## Import Libraries

In [2]:
import json
import numpy as np
from sentence_transformers import SentenceTransformer, util
from PIL import Image
from sklearn.metrics import accuracy_score, precision_score, recall_score, f1_score, confusion_matrix
import torch
import os
from glob import glob
import torch
import numpy as np
from torchvision import transforms
from sklearn.preprocessing import LabelEncoder
from zero_dce import (
    Trainer, plot_result
)
from open_clip import create_model_from_pretrained, get_tokenizer
from torchvision import transforms


  from .autonotebook import tqdm as notebook_tqdm


In [3]:
device = "cuda" if torch.cuda.is_available() else "cpu"

# Load CLIP model from Hugging Face (Apple DFN2B)
model, preprocess = create_model_from_pretrained('hf-hub:apple/DFN2B-CLIP-ViT-L-14')
model = model.to(device).eval()
tokenizer = get_tokenizer('ViT-L-14')

In [4]:
def enhance_images_with_zero_dce(full_image_paths, model_weights_path):
    trainer = Trainer()
    trainer.build_model(pretrain_weights=model_weights_path)

    enhanced_paths = []

    for path in full_image_paths:
        path = os.path.normpath(path)
        image, enhanced = trainer.infer_gpu(path, image_resize_factor=1)

        alpha = 0.4
        enhanced_toned = alpha * enhanced + (1 - alpha) * np.asarray(image) / 255.0
        enhanced_toned = np.clip(enhanced_toned, 0, 1)

        enhanced_path = path.replace("tpc-imgs", "enhanced-imgs")
        os.makedirs(os.path.dirname(enhanced_path), exist_ok=True)
        Image.fromarray((enhanced_toned * 255).astype(np.uint8)).save(enhanced_path)

        enhanced_paths.append(enhanced_path)

    return enhanced_paths

## Image Preprocessing

In [5]:
# Cell 2: Load prompts and unique labels from JSON
def load_dataset(json_path):
    with open(json_path) as f:
        data = json.load(f)
    # image_paths = ['/content/' + entry['image_path'] for entry in data]
    image_paths = ['C:\College\Semester 4\Research\\' + entry['image_path'] for entry in data]
    descriptions = [entry['description'] for entry in data]
    slangs = [entry['slang'] for entry in data]
    # slangs = [entry['label'] for entry in data]

    label_to_desc = {}
    for desc, slang in zip(descriptions, slangs):
        label_to_desc[slang] = desc

    unique_slangs = list(label_to_desc.keys())
    unique_descriptions = list(label_to_desc.values())

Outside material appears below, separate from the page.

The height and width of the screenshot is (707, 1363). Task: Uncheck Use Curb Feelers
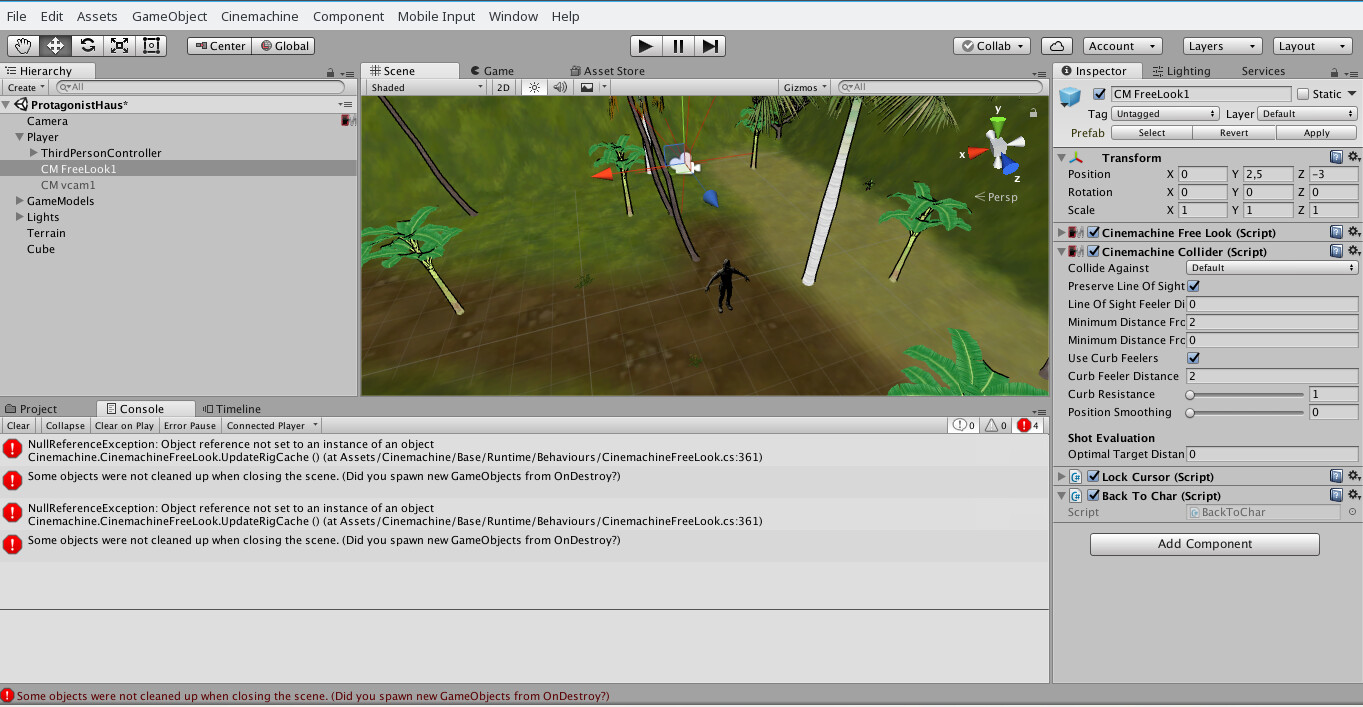click(1194, 358)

    return image_paths, slangs, unique_slangs, unique_descriptions

In [6]:
# Cell 3: Encode descriptions into text embeddings
def encode_text_prompts(model, descriptions):
    text_tokens = tokenizer(descriptions).to(device)
    with torch.no_grad():
        text_embeddings = model.encode_text(text_tokens)
        text_embeddings /= text_embeddings.norm(dim=-1, keepdim=True)  # Normalize embeddings
    return text_embeddings

## Inference

In [7]:
# Cell 4: Run inference on images, returning predicted slang labels
def run_inference_batch(image_paths, model, text_embeddings, unique_slangs, batch_size=5):
    predictions = []
    imgs_batch = []

    for i, img_path in enumerate(image_paths):
        img = Image.open(img_path).convert('RGB')
        img_tensor = preprocess(img).unsqueeze(0).to(device)  # preprocess and convert to tensor here
        imgs_batch.append(img_tensor)

        if (i + 1) % batch_size == 0 or (i + 1) == len(image_paths):
            imgs_tensor  = torch.cat(imgs_batch, dim=0)  # now this works
            with torch.no_grad():
                img_embs = model.encode_image(imgs_tensor)
                img_embs /= img_embs.norm(dim=-1, keepdim=True)

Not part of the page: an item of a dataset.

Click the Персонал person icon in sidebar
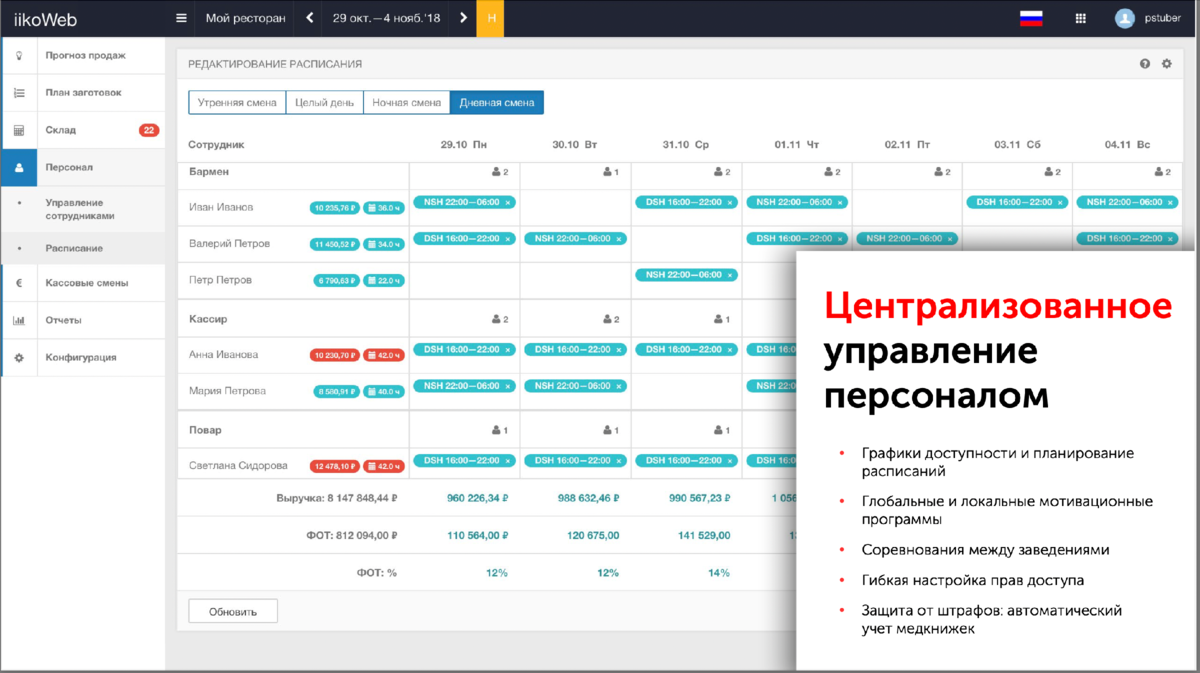Screen dimensions: 1200x673 [x=18, y=169]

            cos_sim = img_embs @ text_embeddings.T
            top_vals, top_idxs = cos_sim.topk(k=3, dim=1)

            for indices in top_idxs:
                predicted_top_slangs = [unique_slangs[i] for i in indices]
                predictions.append(predicted_top_slangs)
            imgs_batch = []

    return predictions

## Evaluation

In [8]:
# Cell 5: Evaluate predictions with accuracy, precision, recall, and confusion matrix
TOP_K = 3
def evaluate(true_slangs, predicted_descriptions, desc_to_slang, unique_slangs, max_k=4):
    for k in range(1, max_k + 1):
        if k == 1:
            preds_desc = [preds[0] for preds in predicted_descriptions]
            preds_slangs = [desc_to_slang[desc] for desc in preds_desc]
        else:
            preds_slangs = []
            for true_label, pred_descs in zip(true_slangs, predicted_descriptions):
                topk_slangs = [desc_to_slang[d] for d in pred_descs[:k]]
                if true_label in topk_slangs:
                    preds_slangs.append(true_label)
                else:
                    preds_slangs.append(topk_slangs[0])  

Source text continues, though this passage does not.